Making New Year’s resolutions is a tradition that dates back to the ancient Babylonians — some 4,000 years ago. At the start of each crop planting season, they’d reflect on the year that had passed and make promises to the gods to earn their favor in the months ahead.
While the motivation for making resolutions has since evolved, the New Year still serves as a time for reflection and intention-setting. Recent surveys show that almost 75 percent of Americans set a personal goal at the start of each January.
But if resolutions are all about personal betterment, why do studies show that 92 percent of them fail?
Hayley Perlus, PhD, specializes in sports and performance psychology, and she offers some dos and don’ts for forming resolutions that stick — and the great news is that this advice works not just on January 1 — you can resolve to make a positive change at any time of the year.
When you make a resolution, you’re making a commitment to create rituals that will become habits — and over time, these habits will grow into a part of your identity, says Perlus.
“Whether it’s joining a gym, starting to read more books, learning an instrument, or volunteering, it’s all about daily or weekly rituals,” she explains. Be clear with yourself about how you’ll achieve your goals.
The only thing that sets New Year’s resolutions apart is that you’re using this symbolic “new beginning” to kickstart your new, positive habit (or to break a bad one.)
It’s important to not just set an intention — but also to align your mindset around the why. Take the time to think about what good forming this habit will do for your broader goals.
“If you feel like you’ve been stuck in a rut and need to stick with these rituals to be happy, recognize it,” offers Perlus as an example.
“Many of us are guilty of this type of thinking,” Perlus says. For example, if we eat French fries when we’re trying to limit fried foods, we throw in the towel on our goal instead of seeing it as a small bump in the road.
“Taking baby steps toward our goals is better than taking no steps at all,” she says. ”The secret is to keep pushing forward.”
Perlus says that there’s a core principle in psychology: if you can measure it, you can change it.
“Measurements serve as a source of inspiration to allow you to see where you began and where you are,” she explains.
That means you need to set specific goals you can measure and reach for — not vague intentions like “exercise more” or “eat healthy.” Instead, set clearly defined, realistic goals you have control over, like walking 7,500 steps or eating five servings of vegetables per day.
Change is hard to achieve because it requires us to move outside of our comfort zone. That’s why having an accountability structure in place can offer the support you need to develop — and sustain — your new habits.
You don’t necessarily need to post your progress to social media, but telling some trusted friends or family members about your goal can help keep your momentum flowing.
Creating a new ritual or habit is about progress — not perfection — so it’s all about understanding what tricks help you build consistency.
You could try habit stacking, or building new routines around habits you already have.
For example, if you want to start flossing, you can inject the new habit into your existing bedtime routine. Relying on the existing structure of well-worn habits makes it easier to anchor new ones.
Habit reflection is another effective method.

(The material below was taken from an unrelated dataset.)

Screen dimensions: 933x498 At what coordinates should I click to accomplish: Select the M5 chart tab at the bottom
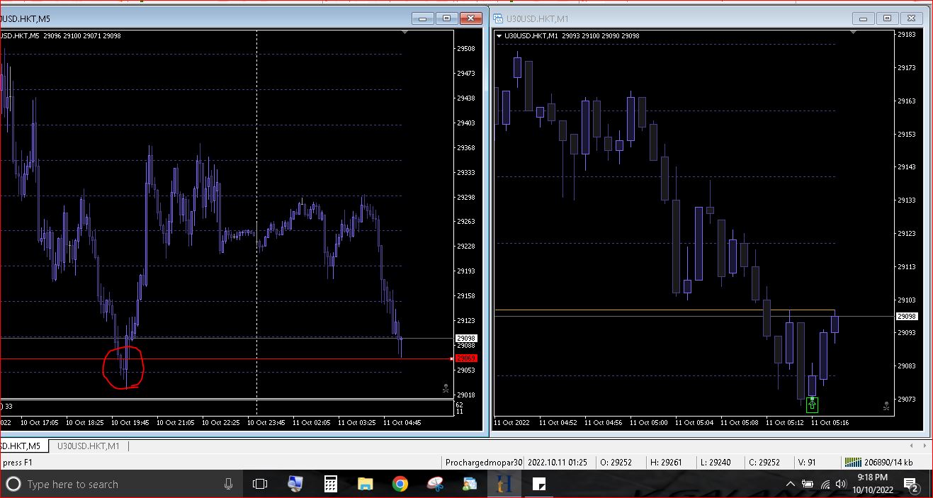click(x=23, y=446)
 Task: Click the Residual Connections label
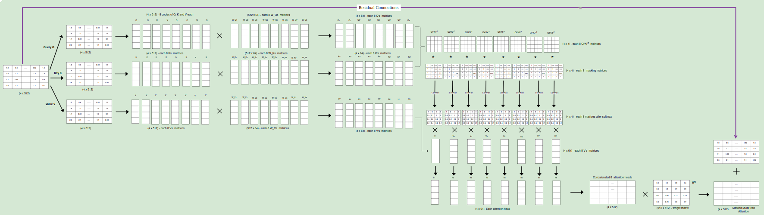pyautogui.click(x=378, y=7)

“[It’s] when you think back and acknowledge your past successful habits to plan for the start of new ones,” Perlus explains. This process helps you recognize why certain habits stuck and others didn’t — so you can set future goals proactively and strategically.
Let’s say you used to read books all the time in high school and want to re-establish the ritual. Upon reflection, you realize the social aspect of discussing books with your friends is what worked to encourage the habit.

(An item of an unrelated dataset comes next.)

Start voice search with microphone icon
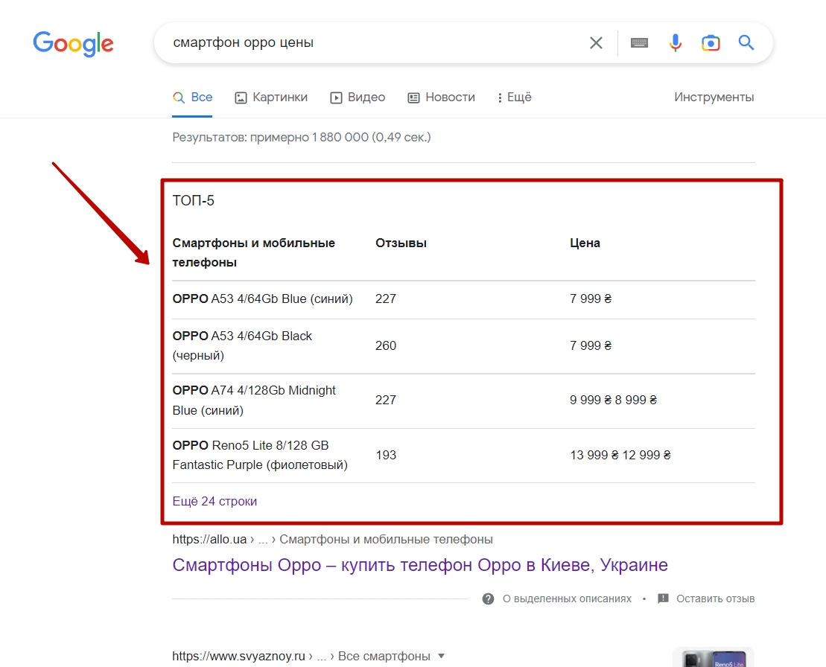826x667 pixels. tap(675, 43)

“This shows you enjoy talking and sharing experiences,” Perlus says, and joining a book club will help cater to this part of the habit that motivates you. But you can also apply this understanding — that you’re motivated by the social side of an activity — to create other habits as well.
“Take the time to reward yourself for growth and recognize your efforts,” Perlus says. Celebrating your progress — or simply your consistency — helps keep you motivated toward your goal.
Just be sure to choose rewards that won’t counteract your progress, like taking a week off of the gym to celebrate a week of exercise.